A novel method for computing two-phase relative permeability curves from the results of spontaneous imbibition experiments is presented. Using a specially constructed imbibition cell and an X-ray Computed Tomography (CT) scanner, we obtain accurate measurement of saturation profiles along the length of cores as a function of time. The saturation profile history allows direct computation of the relative permeability for both phases from a single experiment when used in combination with a previously measured capillary pressure curve. Results are unique within experimental error. The proposed procedure works equally well for spontaneous and forced cocurrent imbibition. It was tested thoroughly using synthetic and experimental data, for water-air and water-oil systems. Test results are described within the paper. Advantages include the incorporation of capillary forces and no requirement for steady-state conditions. This method is useful to measure imbibition relative permeability curves, especially in low permeability rocks. In such systems, it is laborious to reach multiple steady states and capillary forces are significant so that classical unsteady- state techniques do not apply.

Introduction

Simulation of multiphase flow in porous media requires knowledge of relative permeability functions. These functions are necessary to make estimates of productivity, injectivity, and ultimate recovery from oil reservoirs for evaluation and planning of production operations1. Therefore, measurements of relative permeability in the laboratory and/or empirical and theoretical models are an important subject in reservoir modeling.

The laboratory methods used to calculate relative permeability functions are grouped into centrifuge, steady- and unsteady-state techniques. The centrifuge method has been improved, however, concerns regarding the replacement of viscous forces with a range of centrifugal forces still remain for unsteady state2 displacement processes that are rate dependent. Steady-state methods offer disadvantages, especially in the case of low permeability rocks, in which it is laborious to reach multiple steady states and, capillary forces and capillary end effects are significant3,4. Steady-state techniques have been improved in order to make corrections for capillary effects5 but they still require successive measurements for different total flow rates. Capillary pressure has a significant effect on saturation distribution and recovery, and capillary forces dominate multiphase flow in low-permeability rocks and fractured reservoirs. In developing unsteady-state methods for low-permeability systems, it is necessary to account for capillary pressure when obtaining the relative permeability curve. Thus, most unconventional unsteady techniques do not apply.

There are also methods that measure relative permeability by history matching observable parameters such as fluid production, pressure drop, and saturation profile history. These methods assume that the relative permeability and capillary pressure curves behave according to a pre-determined function. The limitation imposed on the description of the actual shape of the relative permeability curve causes a bias error and a variance error6. When the number of parameters in the functional representation increases, the bias error tends to decrease. However, because more parameters are estimated on the basis of the same amount of information, the variance error tends to increase.
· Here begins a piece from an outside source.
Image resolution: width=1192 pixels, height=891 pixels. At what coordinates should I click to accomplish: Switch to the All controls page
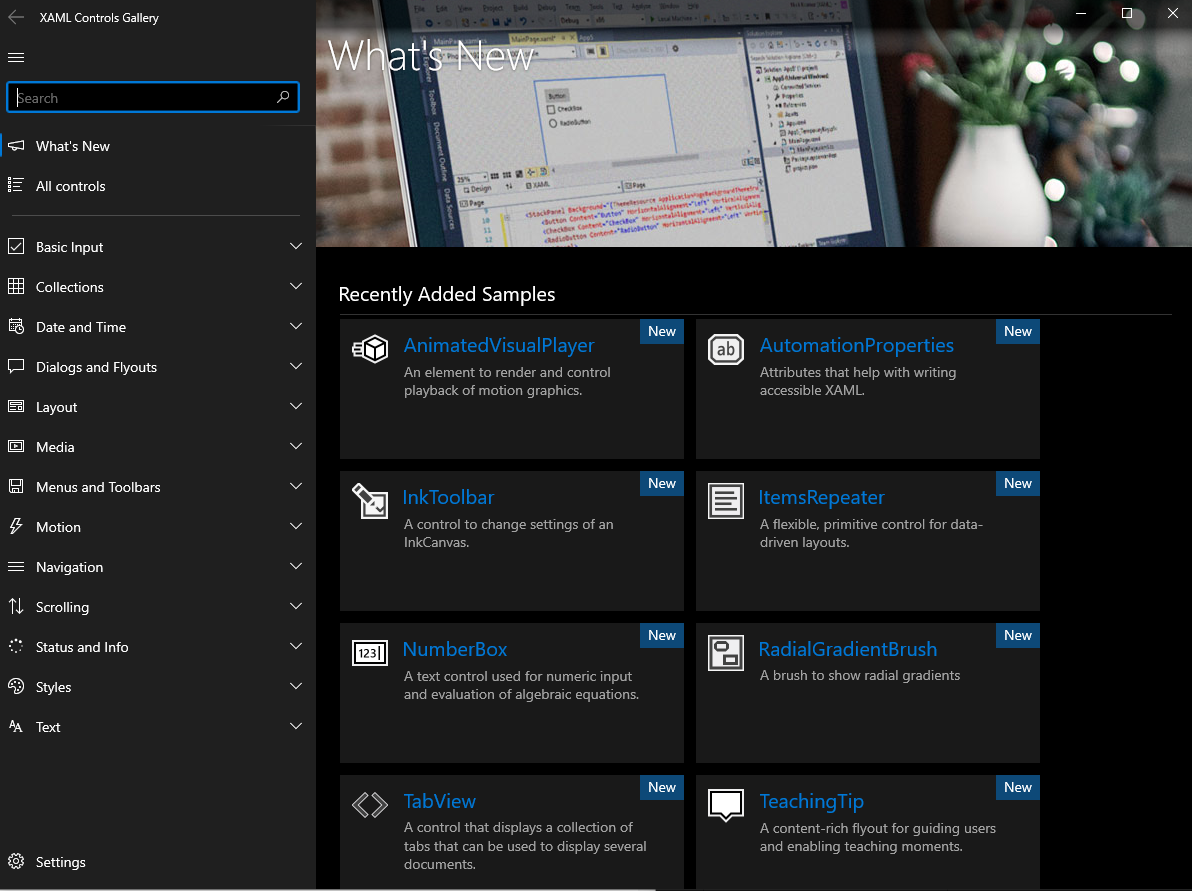[x=70, y=186]
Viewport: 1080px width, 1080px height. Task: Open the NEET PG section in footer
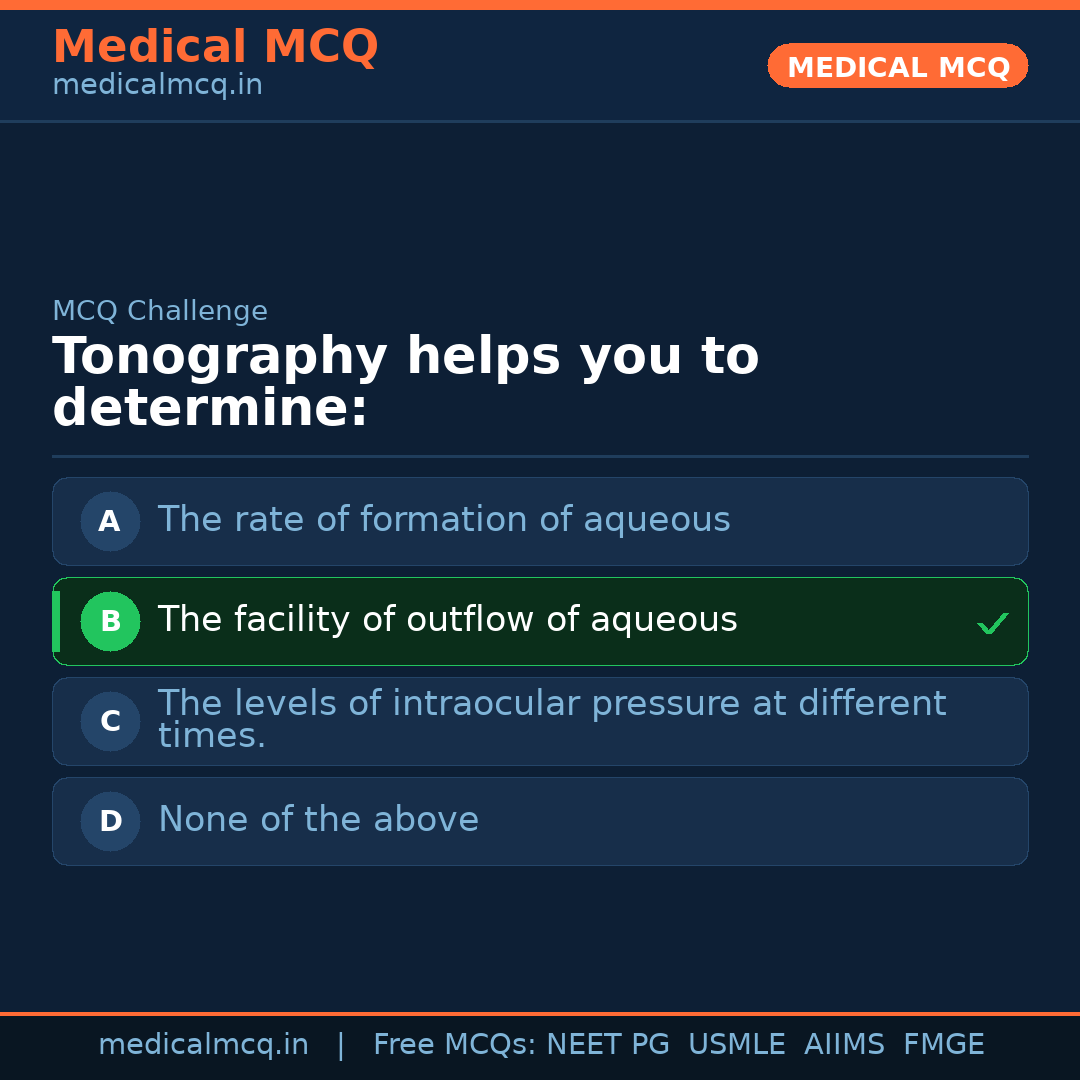tap(607, 1043)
In the method we propose, each relative permeability value at a particular saturation is treated independently. Fitting to a pre-determined functional shape is not necessary. Two-phase relative permeability curves are computed from experimental in-situ, saturation profiles obtained from spontaneous imbibition experiments for cases where the water saturation profile shows an advancing front. This is the case observed for experiments with low or zero initial water saturation. For experiments where the core is partially saturated with water initially, the water saturation increases almost uniformly in time throughout the core. In this event, the imbibition method becomes quite similar to that proposed by Sahni et al7 for gravity drainage in three-phase systems. Synthetic cases are used to first verify the technique before application to experimental data. In all cases, the relative permeability curve obtained is input for numerical simulation and the agreement between input and computed saturation profiles checked.